_Work to be completed_
In the article about Nike's Alphafly shoe below, quote the passage word for word, beginning with "Kipchoge's shoes and" and ending after "by four percent.".

_Selected text_
* START *

Nike unveil controversial Alphafly shoe – will they ruin running?
Records look set to tumble after Nike unveiled their controversial, but legal, Alphafly NEXT% shoe – a modified version of the shoe that propelled Eliud Kipchoge to a sub two-hour marathon.
Although Kipchoge's prototype shoes in Vienna were declared illegal by World Athletics on Friday, Nike have launched a retail version that complies with the new regulations.
The sport's governing body ruled that road shoes must have soles no thicker than 40mm and not contain more than one rigid, embedded plate.
Kipchoge's shoes and those used by Kenyan Brigid Kosgei to smash the women's marathon world record both contained triple carbon plates.
The new rules also state that, from April 30, any shoe used in competition must have been generally available to the public for four months.
The Alphafly succeeds the Vaporfly, which was claimed to boost running economy by four percent.
With additional reporting from Reuters
WHAT IS THE ALPHAFLY NEXT%?

* END *

_Raw data_
* START *

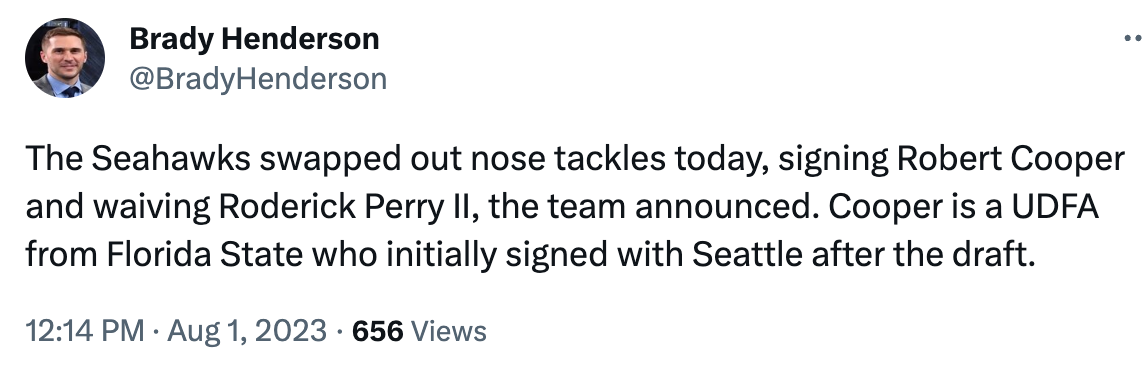
Task: Visit the @BradyHenderson handle link
Action: [258, 79]
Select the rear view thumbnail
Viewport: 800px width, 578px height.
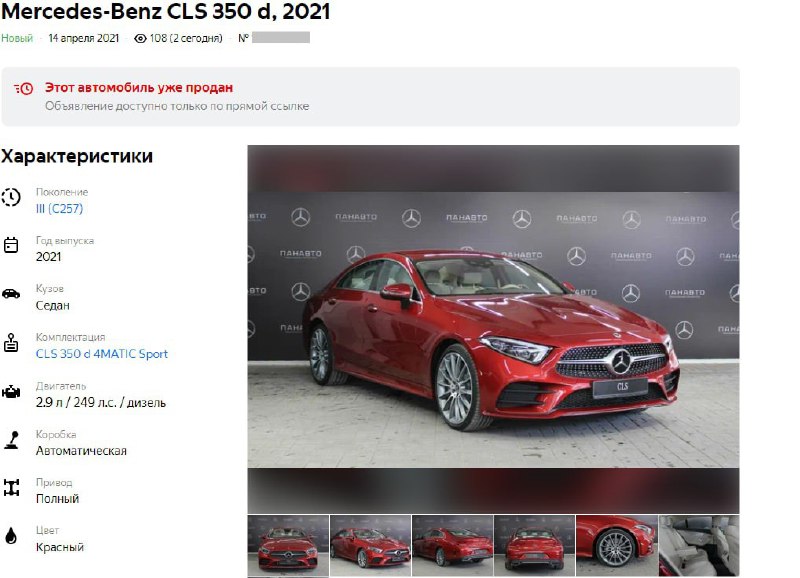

* END *

_The output_
Kipchoge's shoes and those used by Kenyan Brigid Kosgei to smash the women's marathon world record both contained triple carbon plates.
The new rules also state that, from April 30, any shoe used in competition must have been generally available to the public for four months.
The Alphafly succeeds the Vaporfly, which was claimed to boost running economy by four percent.